▸ What to do:
(1) In the Silly Fools text, turn the paragraph that begins "Silly Fools is a Thai rock band" into a short bulleted list that keeps its main facts.
(2) According to the Silly Fools text, which label has the band been with since 2015?

▸ Text segment:
Background information
- Origin: Bangkok, Thailand
- Genres: Alternative rock; post-grunge; nu metal (early); alternative metal (early);
- Years active: 1995–present
- Labels: Bakery Music (1996) GMM Grammy (1998-2007) Sanamluang Music (2007-2008) RS Promotion (2008-2011) Warner Music (2013-2015) Me Records (2015-)
- Members: Jakarint Juprasert (Ton) Thevarit Srisuk (Rang) Tortrakul Baingen (Tor) Kritsana Pandonlan (Rim)
- Past members: Korbpob Baiyam (Toey) Natapol Puthpawana (Toe) Rat Kobayashi (Rat) Benjamin Jung Tuffnell (Ben)

= Silly Fools =

Thai rock band

Silly Fools is a Thai rock band. They released their first album in 1998 and are known for their alternative rock sound.

▸ Records shown:

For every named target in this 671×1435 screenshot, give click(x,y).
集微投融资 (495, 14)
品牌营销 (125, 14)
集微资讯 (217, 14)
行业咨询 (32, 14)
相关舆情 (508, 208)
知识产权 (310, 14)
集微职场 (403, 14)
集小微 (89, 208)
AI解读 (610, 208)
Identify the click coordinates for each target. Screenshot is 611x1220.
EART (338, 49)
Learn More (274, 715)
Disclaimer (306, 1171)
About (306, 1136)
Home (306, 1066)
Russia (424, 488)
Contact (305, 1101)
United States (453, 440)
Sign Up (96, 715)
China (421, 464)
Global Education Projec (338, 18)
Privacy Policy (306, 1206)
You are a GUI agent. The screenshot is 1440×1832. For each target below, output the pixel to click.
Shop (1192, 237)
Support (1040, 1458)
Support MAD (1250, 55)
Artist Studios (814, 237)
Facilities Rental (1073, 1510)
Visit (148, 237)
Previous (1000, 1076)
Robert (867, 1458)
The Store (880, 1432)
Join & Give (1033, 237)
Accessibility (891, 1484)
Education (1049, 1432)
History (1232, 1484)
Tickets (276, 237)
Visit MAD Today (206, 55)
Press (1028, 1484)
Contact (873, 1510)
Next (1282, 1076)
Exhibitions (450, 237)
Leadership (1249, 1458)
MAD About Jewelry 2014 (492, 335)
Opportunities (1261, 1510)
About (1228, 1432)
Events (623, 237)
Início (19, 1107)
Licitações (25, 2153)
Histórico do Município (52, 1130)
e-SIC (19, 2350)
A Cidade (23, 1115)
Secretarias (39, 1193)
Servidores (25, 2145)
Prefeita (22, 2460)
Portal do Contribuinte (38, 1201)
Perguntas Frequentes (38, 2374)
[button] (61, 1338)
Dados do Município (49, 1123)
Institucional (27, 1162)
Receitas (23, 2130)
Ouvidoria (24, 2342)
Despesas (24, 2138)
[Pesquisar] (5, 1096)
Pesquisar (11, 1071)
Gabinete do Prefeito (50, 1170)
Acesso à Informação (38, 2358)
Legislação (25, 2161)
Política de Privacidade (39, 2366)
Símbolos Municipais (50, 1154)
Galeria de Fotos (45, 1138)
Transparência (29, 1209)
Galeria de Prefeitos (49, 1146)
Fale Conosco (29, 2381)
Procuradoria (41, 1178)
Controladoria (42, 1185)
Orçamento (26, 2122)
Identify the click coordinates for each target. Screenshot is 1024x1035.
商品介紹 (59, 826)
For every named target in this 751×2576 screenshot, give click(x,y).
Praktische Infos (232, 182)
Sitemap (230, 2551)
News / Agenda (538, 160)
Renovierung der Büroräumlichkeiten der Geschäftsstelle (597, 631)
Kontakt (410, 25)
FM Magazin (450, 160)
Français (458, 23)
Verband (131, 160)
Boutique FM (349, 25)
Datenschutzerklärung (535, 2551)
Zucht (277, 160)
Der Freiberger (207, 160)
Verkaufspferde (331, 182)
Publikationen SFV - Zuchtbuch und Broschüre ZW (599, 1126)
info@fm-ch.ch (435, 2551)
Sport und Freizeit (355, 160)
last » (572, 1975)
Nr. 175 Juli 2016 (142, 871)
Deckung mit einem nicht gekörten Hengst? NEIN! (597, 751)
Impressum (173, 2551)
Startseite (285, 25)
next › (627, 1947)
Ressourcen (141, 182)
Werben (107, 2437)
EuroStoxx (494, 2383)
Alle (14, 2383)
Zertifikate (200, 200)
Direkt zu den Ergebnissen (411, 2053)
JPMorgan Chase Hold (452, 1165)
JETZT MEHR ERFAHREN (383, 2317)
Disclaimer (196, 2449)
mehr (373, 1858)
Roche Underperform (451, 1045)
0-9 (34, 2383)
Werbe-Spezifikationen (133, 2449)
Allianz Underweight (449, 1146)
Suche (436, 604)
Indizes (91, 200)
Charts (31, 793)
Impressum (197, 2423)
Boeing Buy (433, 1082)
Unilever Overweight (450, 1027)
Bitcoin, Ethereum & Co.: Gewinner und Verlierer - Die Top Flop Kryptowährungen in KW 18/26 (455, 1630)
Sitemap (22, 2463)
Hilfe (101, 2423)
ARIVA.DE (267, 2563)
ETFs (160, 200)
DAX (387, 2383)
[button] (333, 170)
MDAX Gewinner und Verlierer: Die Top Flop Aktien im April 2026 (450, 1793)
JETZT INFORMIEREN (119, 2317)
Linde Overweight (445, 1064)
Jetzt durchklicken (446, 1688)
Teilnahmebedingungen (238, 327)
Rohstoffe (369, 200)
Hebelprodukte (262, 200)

▸ Outputs for the tasks:
(1)
- Silly Fools is a Thai rock band.
- The band released its first album in 1998.
- It is known for its alternative rock sound.

(2) Me Records